Hurricane season is once again upon us and the forecasts are dire. The experts predict an "above-normal hurricane season" with four to six major hurricanes on top of several other named storms and "weaker" hurricanes, if you can call them that. While there is a great deal of uncertainty in the forecasts, tragedy may once again loom around the corner should another massive hurricane or combination of hurricanes hit the ravaged Gulf Coast.
Despite stoic rebuilding efforts to rehab and rebuild vital infrastructure up and down the Gulf Coast much work remains. This year could bring us a repeat of the all too familiar scenes of water spilling over levees and pouring into New Orleans communities because the simple truth is that the levee system in New Orleans may not survive another major hurricane.
Sadly we're not doing all we can to improve the levees and safeguard the public.

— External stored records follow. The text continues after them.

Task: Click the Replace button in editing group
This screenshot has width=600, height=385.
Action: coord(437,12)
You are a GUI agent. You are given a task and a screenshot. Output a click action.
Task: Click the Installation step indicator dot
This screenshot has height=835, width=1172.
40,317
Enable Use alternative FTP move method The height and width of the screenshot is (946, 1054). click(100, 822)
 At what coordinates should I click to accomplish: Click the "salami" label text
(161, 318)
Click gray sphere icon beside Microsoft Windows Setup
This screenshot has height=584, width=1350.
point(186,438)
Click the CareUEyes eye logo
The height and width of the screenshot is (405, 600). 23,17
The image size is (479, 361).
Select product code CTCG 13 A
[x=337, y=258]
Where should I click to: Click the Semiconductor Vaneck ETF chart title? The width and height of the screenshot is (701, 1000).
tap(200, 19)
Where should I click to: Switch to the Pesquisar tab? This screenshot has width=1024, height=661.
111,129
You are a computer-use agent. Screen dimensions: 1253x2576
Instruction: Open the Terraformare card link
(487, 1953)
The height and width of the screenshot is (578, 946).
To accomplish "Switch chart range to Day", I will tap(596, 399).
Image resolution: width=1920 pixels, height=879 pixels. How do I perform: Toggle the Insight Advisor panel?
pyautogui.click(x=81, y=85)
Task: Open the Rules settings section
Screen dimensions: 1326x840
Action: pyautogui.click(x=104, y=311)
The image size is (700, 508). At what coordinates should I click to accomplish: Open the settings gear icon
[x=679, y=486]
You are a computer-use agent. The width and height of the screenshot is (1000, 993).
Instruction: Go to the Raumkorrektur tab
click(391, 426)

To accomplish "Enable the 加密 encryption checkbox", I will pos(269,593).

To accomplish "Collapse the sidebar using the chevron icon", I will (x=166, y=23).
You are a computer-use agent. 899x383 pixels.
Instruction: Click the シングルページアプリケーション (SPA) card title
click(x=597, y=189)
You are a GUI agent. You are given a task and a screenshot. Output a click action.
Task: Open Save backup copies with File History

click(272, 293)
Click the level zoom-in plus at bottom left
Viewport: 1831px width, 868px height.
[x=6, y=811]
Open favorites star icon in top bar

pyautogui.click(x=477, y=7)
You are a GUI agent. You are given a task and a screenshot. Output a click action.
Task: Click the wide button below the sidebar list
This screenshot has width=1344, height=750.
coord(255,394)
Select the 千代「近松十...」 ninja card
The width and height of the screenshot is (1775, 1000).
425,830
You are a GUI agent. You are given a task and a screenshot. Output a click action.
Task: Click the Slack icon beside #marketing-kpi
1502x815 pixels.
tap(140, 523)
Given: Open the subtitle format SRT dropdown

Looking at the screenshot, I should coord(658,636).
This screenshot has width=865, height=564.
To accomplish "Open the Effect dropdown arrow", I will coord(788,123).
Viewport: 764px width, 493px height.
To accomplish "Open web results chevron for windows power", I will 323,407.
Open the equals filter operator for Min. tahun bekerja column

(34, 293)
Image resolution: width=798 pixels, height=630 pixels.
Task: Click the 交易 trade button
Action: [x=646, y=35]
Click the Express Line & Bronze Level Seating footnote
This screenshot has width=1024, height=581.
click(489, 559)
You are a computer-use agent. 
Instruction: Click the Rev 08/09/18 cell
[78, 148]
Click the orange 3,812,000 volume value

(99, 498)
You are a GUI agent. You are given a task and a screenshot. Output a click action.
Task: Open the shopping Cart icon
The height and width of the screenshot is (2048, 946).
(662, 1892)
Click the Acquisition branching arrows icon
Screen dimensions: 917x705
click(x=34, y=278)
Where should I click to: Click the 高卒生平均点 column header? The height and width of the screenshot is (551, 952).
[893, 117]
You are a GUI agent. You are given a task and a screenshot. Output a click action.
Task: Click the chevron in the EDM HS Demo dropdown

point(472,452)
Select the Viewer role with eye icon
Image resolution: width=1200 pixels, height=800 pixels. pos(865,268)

Congress has shielded the Army Corps of Engineers from competition from the private sector, who can often provide services better, faster, and cheaper. In doing so, we have left valuable resources on the table. Furthermore, Congress has simultaneously expanded the Corps' role into non-traditional functions, further diluting their mission and shifting resources and agency focus to less critical areas.
For more than 30 years the federal government has used competition to determine the most efficient and effective means to deliver services. Upon entering office, President Bush initiated the largest expansion of this policy in history. Despite recent experience that demonstrates cost savings upwards of 28 percent, often accompanied with quality and performance improvements, Congress has fought to restrict the administration's ability use this powerful policy tool.
Indeed, the most recent House Energy and Water Development appropriations bill includes restricting language, limiting funds that can be used on competitive sourcing studies. And they've done this despite recent federal experience that shows that for every single dollar invested in a competitive sourcing study, the federal government saves a whopping $27. These are savings that could be redirected to complete additional work on the fragile levee system in New Orleans. Instead, Congress chooses to protect federal employees and leave necessary work uncompleted. In times of need, we need to muster all our resources, not put politics over public safety.
In addition, the Office of Management and Budget reports that competitions using best-value contracts have demonstrated the best results for the taxpayer. Best-value enables other considerations, including speedy delivery or quality, into the decision making process. No one can argue that the levees needed to be repaired and rehabbed yesterday and done so in a high-quality manner. Yet again, the Corps is prevented from using this valuable tool to achieve its mission.
In fact, Congressmen Lane Evans (D-IL) and Ray LaHood (R-IL) want to go even further. They have introduced legislation that would redefine various functions of the Corps as "inherently governmental" thereby preventing any competition from the private sector. In essence, the bill would establish another federal monopoly and prevent the private sector from providing those services in partnership or conjunction with government employees.
Congressional earmarks are also to blame. While not as drastic as this year's highway bill the Corps has seen an increasing number of earmarks new projects each year. The earmarks continually take up larger and larger pieces of their budget. What's troubling is many of these projects fall outside the traditional scope of the Corps. Projects have included building sewage treatment plats, revitalizing local waterfronts, and maintaining waterways for local recreation.
Indeed, according to the Corps, in 2002, more than three-quarters of the funding for earmarked projects fell outside long-established Corps policies for construction programs. And more than $5 billion in funds were diverted into these pet projects.
Maybe it is time to rethink how the Corps' operates?
Rather than shield them from competition and expand their mission, Congress should figure out how to get the Corps out of various lines of business—like managing more than 4,300 recreation areas, or operating 75 hydropower generation facilities. Even aiding commercial navigation can be handled by the private sector—with enhanced technology and GPS systems to boot, is there a fundamental role for the Corps?
Congress should refocus the Corps on their central mission: "to protect citizens and their property from flood and storm damage" and get them out of the others. Furthermore, competition and the private sector should be fully embraced. Until the Corps achieves better agency focus and uses the private sector, hurricane season will continue to threaten property and life at levels it need not to.